§ **INPUT**:
────
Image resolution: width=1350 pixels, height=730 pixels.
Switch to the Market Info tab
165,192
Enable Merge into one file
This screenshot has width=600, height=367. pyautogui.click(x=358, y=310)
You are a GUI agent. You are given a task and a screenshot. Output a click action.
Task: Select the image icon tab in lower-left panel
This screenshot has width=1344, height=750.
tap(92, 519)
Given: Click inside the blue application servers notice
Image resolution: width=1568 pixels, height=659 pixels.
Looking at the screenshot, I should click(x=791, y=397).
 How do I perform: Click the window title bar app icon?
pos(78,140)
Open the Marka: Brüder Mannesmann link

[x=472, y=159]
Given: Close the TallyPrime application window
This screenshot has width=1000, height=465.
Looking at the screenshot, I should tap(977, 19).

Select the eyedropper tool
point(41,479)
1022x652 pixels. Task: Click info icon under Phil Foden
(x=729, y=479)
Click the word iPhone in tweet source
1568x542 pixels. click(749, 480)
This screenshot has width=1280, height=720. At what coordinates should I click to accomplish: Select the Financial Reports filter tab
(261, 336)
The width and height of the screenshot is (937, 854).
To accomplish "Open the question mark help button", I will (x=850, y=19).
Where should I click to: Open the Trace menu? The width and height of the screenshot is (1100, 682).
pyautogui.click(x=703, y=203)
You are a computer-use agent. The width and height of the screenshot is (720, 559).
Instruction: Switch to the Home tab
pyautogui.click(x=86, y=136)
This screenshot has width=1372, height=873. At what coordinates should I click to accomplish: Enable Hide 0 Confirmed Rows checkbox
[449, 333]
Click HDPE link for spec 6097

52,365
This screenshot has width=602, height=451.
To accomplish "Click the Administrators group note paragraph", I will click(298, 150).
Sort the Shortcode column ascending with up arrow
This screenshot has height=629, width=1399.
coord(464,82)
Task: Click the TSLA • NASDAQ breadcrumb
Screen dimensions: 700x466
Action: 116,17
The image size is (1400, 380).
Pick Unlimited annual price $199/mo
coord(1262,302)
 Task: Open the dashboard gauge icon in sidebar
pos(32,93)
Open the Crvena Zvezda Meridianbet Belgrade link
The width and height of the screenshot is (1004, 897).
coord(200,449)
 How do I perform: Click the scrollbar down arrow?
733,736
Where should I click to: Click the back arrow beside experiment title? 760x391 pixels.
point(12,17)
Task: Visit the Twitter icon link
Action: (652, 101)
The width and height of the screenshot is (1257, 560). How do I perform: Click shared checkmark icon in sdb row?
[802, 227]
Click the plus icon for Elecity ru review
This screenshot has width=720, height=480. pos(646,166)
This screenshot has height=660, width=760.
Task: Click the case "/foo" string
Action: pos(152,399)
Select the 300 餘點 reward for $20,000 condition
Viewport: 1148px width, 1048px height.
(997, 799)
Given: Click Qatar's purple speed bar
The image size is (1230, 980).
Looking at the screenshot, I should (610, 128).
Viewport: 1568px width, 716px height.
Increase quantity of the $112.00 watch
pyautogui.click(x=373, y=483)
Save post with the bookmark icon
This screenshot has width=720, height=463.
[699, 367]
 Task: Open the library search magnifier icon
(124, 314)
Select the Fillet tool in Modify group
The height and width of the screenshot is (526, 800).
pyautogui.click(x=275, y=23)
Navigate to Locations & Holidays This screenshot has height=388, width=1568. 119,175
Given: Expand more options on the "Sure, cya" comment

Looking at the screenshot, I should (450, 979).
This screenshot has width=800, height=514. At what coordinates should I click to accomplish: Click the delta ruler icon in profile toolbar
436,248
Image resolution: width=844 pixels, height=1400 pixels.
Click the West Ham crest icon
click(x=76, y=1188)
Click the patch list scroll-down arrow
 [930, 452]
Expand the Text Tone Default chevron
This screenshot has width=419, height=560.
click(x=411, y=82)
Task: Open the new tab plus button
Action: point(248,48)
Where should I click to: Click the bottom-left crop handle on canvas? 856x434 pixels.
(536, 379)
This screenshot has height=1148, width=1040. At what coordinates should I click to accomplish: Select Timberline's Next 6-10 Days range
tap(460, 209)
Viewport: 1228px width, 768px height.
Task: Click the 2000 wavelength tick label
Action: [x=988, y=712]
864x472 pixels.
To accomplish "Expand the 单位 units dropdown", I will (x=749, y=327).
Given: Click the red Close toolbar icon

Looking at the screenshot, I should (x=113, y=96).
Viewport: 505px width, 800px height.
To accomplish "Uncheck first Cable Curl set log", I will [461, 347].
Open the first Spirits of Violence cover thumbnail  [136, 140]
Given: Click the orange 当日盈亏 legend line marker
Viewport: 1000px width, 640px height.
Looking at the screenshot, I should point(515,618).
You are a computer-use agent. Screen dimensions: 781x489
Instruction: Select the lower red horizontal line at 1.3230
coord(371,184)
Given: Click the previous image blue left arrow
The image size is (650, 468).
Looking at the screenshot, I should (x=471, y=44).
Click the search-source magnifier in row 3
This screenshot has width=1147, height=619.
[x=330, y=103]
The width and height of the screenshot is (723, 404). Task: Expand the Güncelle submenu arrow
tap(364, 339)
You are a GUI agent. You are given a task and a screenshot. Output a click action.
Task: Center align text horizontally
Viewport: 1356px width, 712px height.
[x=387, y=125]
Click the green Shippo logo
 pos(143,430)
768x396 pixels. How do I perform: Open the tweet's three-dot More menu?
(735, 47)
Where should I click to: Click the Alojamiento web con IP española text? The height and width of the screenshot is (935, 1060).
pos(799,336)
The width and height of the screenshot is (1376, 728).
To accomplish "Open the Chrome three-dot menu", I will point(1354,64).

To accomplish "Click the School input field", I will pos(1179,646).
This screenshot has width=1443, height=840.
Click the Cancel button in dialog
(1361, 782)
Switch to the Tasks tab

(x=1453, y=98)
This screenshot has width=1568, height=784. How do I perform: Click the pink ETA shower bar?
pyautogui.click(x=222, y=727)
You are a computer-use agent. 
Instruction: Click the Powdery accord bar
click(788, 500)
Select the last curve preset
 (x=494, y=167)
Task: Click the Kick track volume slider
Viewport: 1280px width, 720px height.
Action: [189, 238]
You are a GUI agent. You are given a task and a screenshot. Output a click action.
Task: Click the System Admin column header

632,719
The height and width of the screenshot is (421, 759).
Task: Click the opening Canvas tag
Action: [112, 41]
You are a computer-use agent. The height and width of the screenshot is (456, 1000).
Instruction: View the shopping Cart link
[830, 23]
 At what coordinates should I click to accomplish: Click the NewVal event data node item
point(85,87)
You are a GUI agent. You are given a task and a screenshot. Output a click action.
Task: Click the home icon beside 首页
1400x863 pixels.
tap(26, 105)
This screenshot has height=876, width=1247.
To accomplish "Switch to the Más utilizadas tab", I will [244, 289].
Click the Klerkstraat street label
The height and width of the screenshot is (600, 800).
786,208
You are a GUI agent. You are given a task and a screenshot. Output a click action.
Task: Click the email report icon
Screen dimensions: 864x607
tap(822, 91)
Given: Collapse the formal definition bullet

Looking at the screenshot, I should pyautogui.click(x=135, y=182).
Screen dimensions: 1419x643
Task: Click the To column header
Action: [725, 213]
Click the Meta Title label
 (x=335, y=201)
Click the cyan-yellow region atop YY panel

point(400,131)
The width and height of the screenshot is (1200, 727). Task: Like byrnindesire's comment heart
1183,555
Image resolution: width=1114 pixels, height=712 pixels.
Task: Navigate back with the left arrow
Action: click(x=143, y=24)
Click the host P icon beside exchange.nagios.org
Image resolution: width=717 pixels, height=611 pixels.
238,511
────
§ **WHAT YOU SHOULD DO**:
Each record above must be given again exactly.

§ **ANSWER BOX**:
Image resolution: width=1350 pixels, height=730 pixels.
Switch to the Market Info tab
165,192
Enable Merge into one file
This screenshot has width=600, height=367. pyautogui.click(x=358, y=310)
You are a GUI agent. You are given a task and a screenshot. Output a click action.
Task: Select the image icon tab in lower-left panel
This screenshot has width=1344, height=750.
tap(92, 519)
Given: Click inside the blue application servers notice
Image resolution: width=1568 pixels, height=659 pixels.
Looking at the screenshot, I should click(x=791, y=397).
 How do I perform: Click the window title bar app icon?
pos(78,140)
Open the Marka: Brüder Mannesmann link

[x=472, y=159]
Given: Close the TallyPrime application window
This screenshot has width=1000, height=465.
Looking at the screenshot, I should tap(977, 19).

Select the eyedropper tool
point(41,479)
1022x652 pixels. Task: Click info icon under Phil Foden
(x=729, y=479)
Click the word iPhone in tweet source
1568x542 pixels. click(749, 480)
This screenshot has width=1280, height=720. At what coordinates should I click to accomplish: Select the Financial Reports filter tab
(261, 336)
The width and height of the screenshot is (937, 854).
To accomplish "Open the question mark help button", I will (x=850, y=19).
Where should I click to: Open the Trace menu? The width and height of the screenshot is (1100, 682).
pyautogui.click(x=703, y=203)
You are a computer-use agent. The width and height of the screenshot is (720, 559).
Instruction: Switch to the Home tab
pyautogui.click(x=86, y=136)
This screenshot has width=1372, height=873. At what coordinates should I click to accomplish: Enable Hide 0 Confirmed Rows checkbox
[449, 333]
Click HDPE link for spec 6097

52,365
This screenshot has width=602, height=451.
To accomplish "Click the Administrators group note paragraph", I will click(298, 150).
Sort the Shortcode column ascending with up arrow
This screenshot has height=629, width=1399.
coord(464,82)
Task: Click the TSLA • NASDAQ breadcrumb
Screen dimensions: 700x466
Action: 116,17
The image size is (1400, 380).
Pick Unlimited annual price $199/mo
coord(1262,302)
 Task: Open the dashboard gauge icon in sidebar
pos(32,93)
Open the Crvena Zvezda Meridianbet Belgrade link
The width and height of the screenshot is (1004, 897).
coord(200,449)
 How do I perform: Click the scrollbar down arrow?
733,736
Where should I click to: Click the back arrow beside experiment title? 760x391 pixels.
point(12,17)
Task: Visit the Twitter icon link
Action: (652, 101)
The width and height of the screenshot is (1257, 560). How do I perform: Click shared checkmark icon in sdb row?
[802, 227]
Click the plus icon for Elecity ru review
This screenshot has width=720, height=480. pos(646,166)
This screenshot has height=660, width=760.
Task: Click the case "/foo" string
Action: pos(152,399)
Select the 300 餘點 reward for $20,000 condition
Viewport: 1148px width, 1048px height.
(997, 799)
Given: Click Qatar's purple speed bar
The image size is (1230, 980).
Looking at the screenshot, I should (610, 128).
Viewport: 1568px width, 716px height.
Increase quantity of the $112.00 watch
pyautogui.click(x=373, y=483)
Save post with the bookmark icon
This screenshot has width=720, height=463.
[699, 367]
 Task: Open the library search magnifier icon
(124, 314)
Select the Fillet tool in Modify group
The height and width of the screenshot is (526, 800).
pyautogui.click(x=275, y=23)
Navigate to Locations & Holidays This screenshot has height=388, width=1568. 119,175
Given: Expand more options on the "Sure, cya" comment

Looking at the screenshot, I should (450, 979).
This screenshot has width=800, height=514. At what coordinates should I click to accomplish: Click the delta ruler icon in profile toolbar
436,248
Image resolution: width=844 pixels, height=1400 pixels.
Click the West Ham crest icon
click(x=76, y=1188)
Click the patch list scroll-down arrow
 [930, 452]
Expand the Text Tone Default chevron
This screenshot has width=419, height=560.
click(x=411, y=82)
Task: Open the new tab plus button
Action: point(248,48)
Where should I click to: Click the bottom-left crop handle on canvas? 856x434 pixels.
(536, 379)
This screenshot has height=1148, width=1040. At what coordinates should I click to accomplish: Select Timberline's Next 6-10 Days range
tap(460, 209)
Viewport: 1228px width, 768px height.
Task: Click the 2000 wavelength tick label
Action: [x=988, y=712]
864x472 pixels.
To accomplish "Expand the 单位 units dropdown", I will (x=749, y=327).
Given: Click the red Close toolbar icon

Looking at the screenshot, I should (x=113, y=96).
Viewport: 505px width, 800px height.
To accomplish "Uncheck first Cable Curl set log", I will [461, 347].
Open the first Spirits of Violence cover thumbnail  [136, 140]
Given: Click the orange 当日盈亏 legend line marker
Viewport: 1000px width, 640px height.
Looking at the screenshot, I should point(515,618).
You are a computer-use agent. Screen dimensions: 781x489
Instruction: Select the lower red horizontal line at 1.3230
coord(371,184)
Given: Click the previous image blue left arrow
The image size is (650, 468).
Looking at the screenshot, I should (x=471, y=44).
Click the search-source magnifier in row 3
This screenshot has width=1147, height=619.
[x=330, y=103]
The width and height of the screenshot is (723, 404). Task: Expand the Güncelle submenu arrow
tap(364, 339)
You are a GUI agent. You are given a task and a screenshot. Output a click action.
Task: Center align text horizontally
Viewport: 1356px width, 712px height.
[x=387, y=125]
Click the green Shippo logo
 pos(143,430)
768x396 pixels. How do I perform: Open the tweet's three-dot More menu?
(735, 47)
Where should I click to: Click the Alojamiento web con IP española text? The height and width of the screenshot is (935, 1060).
pos(799,336)
The width and height of the screenshot is (1376, 728).
To accomplish "Open the Chrome three-dot menu", I will point(1354,64).

To accomplish "Click the School input field", I will pos(1179,646).
This screenshot has width=1443, height=840.
Click the Cancel button in dialog
(1361, 782)
Switch to the Tasks tab

(x=1453, y=98)
This screenshot has width=1568, height=784. How do I perform: Click the pink ETA shower bar?
pyautogui.click(x=222, y=727)
You are a computer-use agent. 
Instruction: Click the Powdery accord bar
click(788, 500)
Select the last curve preset
 (x=494, y=167)
Task: Click the Kick track volume slider
Viewport: 1280px width, 720px height.
Action: [189, 238]
You are a GUI agent. You are given a task and a screenshot. Output a click action.
Task: Click the System Admin column header

632,719
The height and width of the screenshot is (421, 759).
Task: Click the opening Canvas tag
Action: [112, 41]
You are a computer-use agent. The height and width of the screenshot is (456, 1000).
Instruction: View the shopping Cart link
[830, 23]
 At what coordinates should I click to accomplish: Click the NewVal event data node item
point(85,87)
You are a GUI agent. You are given a task and a screenshot. Output a click action.
Task: Click the home icon beside 首页
1400x863 pixels.
tap(26, 105)
This screenshot has height=876, width=1247.
To accomplish "Switch to the Más utilizadas tab", I will [244, 289].
Click the Klerkstraat street label
The height and width of the screenshot is (600, 800).
786,208
You are a GUI agent. You are given a task and a screenshot. Output a click action.
Task: Click the email report icon
Screen dimensions: 864x607
tap(822, 91)
Given: Collapse the formal definition bullet

Looking at the screenshot, I should pyautogui.click(x=135, y=182).
Screen dimensions: 1419x643
Task: Click the To column header
Action: [725, 213]
Click the Meta Title label
 (x=335, y=201)
Click the cyan-yellow region atop YY panel

point(400,131)
The width and height of the screenshot is (1200, 727). Task: Like byrnindesire's comment heart
1183,555
Image resolution: width=1114 pixels, height=712 pixels.
Task: Navigate back with the left arrow
Action: click(x=143, y=24)
Click the host P icon beside exchange.nagios.org
Image resolution: width=717 pixels, height=611 pixels.
238,511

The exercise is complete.